• _Exercise objective_
Transcribe every record verbatim.
↓
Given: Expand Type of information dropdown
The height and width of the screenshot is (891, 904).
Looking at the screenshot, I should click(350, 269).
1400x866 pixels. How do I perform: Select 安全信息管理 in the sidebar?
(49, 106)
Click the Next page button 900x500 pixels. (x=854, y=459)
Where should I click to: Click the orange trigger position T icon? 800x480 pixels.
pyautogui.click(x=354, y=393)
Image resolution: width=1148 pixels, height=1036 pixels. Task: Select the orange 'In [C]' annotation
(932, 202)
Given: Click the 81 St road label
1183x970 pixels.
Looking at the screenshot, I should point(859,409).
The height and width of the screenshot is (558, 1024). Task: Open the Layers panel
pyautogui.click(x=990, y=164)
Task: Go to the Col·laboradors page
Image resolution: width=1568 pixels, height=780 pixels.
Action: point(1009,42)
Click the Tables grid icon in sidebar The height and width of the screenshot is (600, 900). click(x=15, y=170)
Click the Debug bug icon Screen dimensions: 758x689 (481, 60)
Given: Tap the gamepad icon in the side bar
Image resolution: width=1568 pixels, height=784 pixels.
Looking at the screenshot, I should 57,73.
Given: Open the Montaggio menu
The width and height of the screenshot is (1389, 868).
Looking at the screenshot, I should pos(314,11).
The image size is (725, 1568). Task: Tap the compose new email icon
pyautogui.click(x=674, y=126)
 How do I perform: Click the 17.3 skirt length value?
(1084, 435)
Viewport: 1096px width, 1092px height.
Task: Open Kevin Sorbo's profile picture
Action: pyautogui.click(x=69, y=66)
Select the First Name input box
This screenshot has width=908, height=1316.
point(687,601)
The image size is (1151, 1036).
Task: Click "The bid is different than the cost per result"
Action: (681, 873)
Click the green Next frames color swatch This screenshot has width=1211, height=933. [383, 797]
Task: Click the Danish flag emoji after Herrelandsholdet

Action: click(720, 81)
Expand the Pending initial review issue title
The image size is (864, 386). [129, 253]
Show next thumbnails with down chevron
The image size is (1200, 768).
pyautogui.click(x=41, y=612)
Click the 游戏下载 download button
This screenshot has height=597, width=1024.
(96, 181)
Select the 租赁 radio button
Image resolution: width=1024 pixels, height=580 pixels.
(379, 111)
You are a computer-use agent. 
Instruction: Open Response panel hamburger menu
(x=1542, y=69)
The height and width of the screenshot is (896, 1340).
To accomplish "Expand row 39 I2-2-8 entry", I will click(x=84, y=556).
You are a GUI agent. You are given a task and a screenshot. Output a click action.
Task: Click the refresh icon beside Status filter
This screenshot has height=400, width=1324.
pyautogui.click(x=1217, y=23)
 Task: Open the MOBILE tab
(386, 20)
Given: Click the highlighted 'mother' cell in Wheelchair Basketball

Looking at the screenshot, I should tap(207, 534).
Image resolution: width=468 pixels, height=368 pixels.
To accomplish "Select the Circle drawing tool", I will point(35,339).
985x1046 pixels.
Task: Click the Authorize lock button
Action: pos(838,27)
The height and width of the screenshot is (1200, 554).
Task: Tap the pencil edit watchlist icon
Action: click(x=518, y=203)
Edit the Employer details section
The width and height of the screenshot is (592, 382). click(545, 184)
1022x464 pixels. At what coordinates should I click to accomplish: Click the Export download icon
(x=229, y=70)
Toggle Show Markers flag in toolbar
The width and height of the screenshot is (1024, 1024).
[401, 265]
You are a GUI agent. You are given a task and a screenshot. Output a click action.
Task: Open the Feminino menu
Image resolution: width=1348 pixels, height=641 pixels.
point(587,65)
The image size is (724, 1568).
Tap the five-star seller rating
↑
• _Exercise output_
Given: Expand Type of information dropdown
The height and width of the screenshot is (891, 904).
Looking at the screenshot, I should click(350, 269).
1400x866 pixels. How do I perform: Select 安全信息管理 in the sidebar?
(49, 106)
Click the Next page button 900x500 pixels. (x=854, y=459)
Where should I click to: Click the orange trigger position T icon? 800x480 pixels.
pyautogui.click(x=354, y=393)
Image resolution: width=1148 pixels, height=1036 pixels. Task: Select the orange 'In [C]' annotation
(932, 202)
Given: Click the 81 St road label
1183x970 pixels.
Looking at the screenshot, I should point(859,409).
The height and width of the screenshot is (558, 1024). Task: Open the Layers panel
pyautogui.click(x=990, y=164)
Task: Go to the Col·laboradors page
Image resolution: width=1568 pixels, height=780 pixels.
Action: point(1009,42)
Click the Tables grid icon in sidebar The height and width of the screenshot is (600, 900). click(x=15, y=170)
Click the Debug bug icon Screen dimensions: 758x689 (481, 60)
Given: Tap the gamepad icon in the side bar
Image resolution: width=1568 pixels, height=784 pixels.
Looking at the screenshot, I should 57,73.
Given: Open the Montaggio menu
The width and height of the screenshot is (1389, 868).
Looking at the screenshot, I should pos(314,11).
The image size is (725, 1568). Task: Tap the compose new email icon
pyautogui.click(x=674, y=126)
 How do I perform: Click the 17.3 skirt length value?
(1084, 435)
Viewport: 1096px width, 1092px height.
Task: Open Kevin Sorbo's profile picture
Action: pyautogui.click(x=69, y=66)
Select the First Name input box
This screenshot has width=908, height=1316.
point(687,601)
The image size is (1151, 1036).
Task: Click "The bid is different than the cost per result"
Action: (681, 873)
Click the green Next frames color swatch This screenshot has width=1211, height=933. [383, 797]
Task: Click the Danish flag emoji after Herrelandsholdet

Action: click(720, 81)
Expand the Pending initial review issue title
The image size is (864, 386). [129, 253]
Show next thumbnails with down chevron
The image size is (1200, 768).
pyautogui.click(x=41, y=612)
Click the 游戏下载 download button
This screenshot has height=597, width=1024.
(96, 181)
Select the 租赁 radio button
Image resolution: width=1024 pixels, height=580 pixels.
(379, 111)
You are a computer-use agent. 
Instruction: Open Response panel hamburger menu
(x=1542, y=69)
The height and width of the screenshot is (896, 1340).
To accomplish "Expand row 39 I2-2-8 entry", I will click(x=84, y=556).
You are a GUI agent. You are given a task and a screenshot. Output a click action.
Task: Click the refresh icon beside Status filter
This screenshot has height=400, width=1324.
pyautogui.click(x=1217, y=23)
 Task: Open the MOBILE tab
(386, 20)
Given: Click the highlighted 'mother' cell in Wheelchair Basketball

Looking at the screenshot, I should tap(207, 534).
Image resolution: width=468 pixels, height=368 pixels.
To accomplish "Select the Circle drawing tool", I will point(35,339).
985x1046 pixels.
Task: Click the Authorize lock button
Action: pos(838,27)
The height and width of the screenshot is (1200, 554).
Task: Tap the pencil edit watchlist icon
Action: click(x=518, y=203)
Edit the Employer details section
The width and height of the screenshot is (592, 382). click(545, 184)
1022x464 pixels. At what coordinates should I click to accomplish: Click the Export download icon
(x=229, y=70)
Toggle Show Markers flag in toolbar
The width and height of the screenshot is (1024, 1024).
[401, 265]
You are a GUI agent. You are given a task and a screenshot. Output a click action.
Task: Open the Feminino menu
Image resolution: width=1348 pixels, height=641 pixels.
point(587,65)
The image size is (724, 1568).
Tap the five-star seller rating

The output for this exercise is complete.